Specter for updating

transform is to select as update-in is to get-in: you provide a function that’s given each selected element, and the result is the original input “modified” with the results of the function. The following transforms even integers by multiplying them by 1000:

user=> (transform [(walker integer?) even?]    ; selector
                  (partial * 1000)             ; transformer
                  '(+ 1 (- 2 3) (+ 4 (- 5 (+ 6 7)) 8)))
=> (+ 1 (- 2000 3) (+ 4000 (- 5 (+ 6000 7)) 8000))

As you can see from above, any of the variety of selector elements you can use with select can also be used with transform. There are also elements especially useful in transform. For example, consider this structure:

user=> (def input [ {:a 1 :x {:y 2}}
                    {:a 3 :x {:y 4}} ])

We can change the :a values with the selector elements you already know:

user=> (transform [ALL :a] (partial * 1000) input)
=> [{:a 1000, :x {:y 2}} {:a 3000, :x {:y 4}}]

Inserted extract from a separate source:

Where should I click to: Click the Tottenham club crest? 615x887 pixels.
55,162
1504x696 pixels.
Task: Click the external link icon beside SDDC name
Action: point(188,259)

… and do the same to the more-deeply-nested :y values:

user=> (transform [ALL :x :y] (partial * 1000) input)
=> [{:a 1, :x {:y 2000}} {:a 3, :x {:y 4000}}]

But how do we add 1000 times the :a values to the corresponding :y values? We can do that using the collect-one element, which stashes a value for later use. Before we get to its use with transform, consider collect-one in a select expression:

user=> (select [ALL (collect-one :a) :x :y] input)
=> [[1 2] [3 4]]

The result is not the :y values (2 and 4), but rather pairs of :a and :y values. (If you’re familiar with monads, you can think of this as something like the state monad.)

In a transform expression, the transformation function is applied to each pair:

user=> (transform [ALL (collect-one :a) :x :y]
                  (fn [a z] (+ (* 1000 a) z))
                  input)
=> [{:a 1, :x {:y 1002}} {:a 3, :x {:y 3004}}]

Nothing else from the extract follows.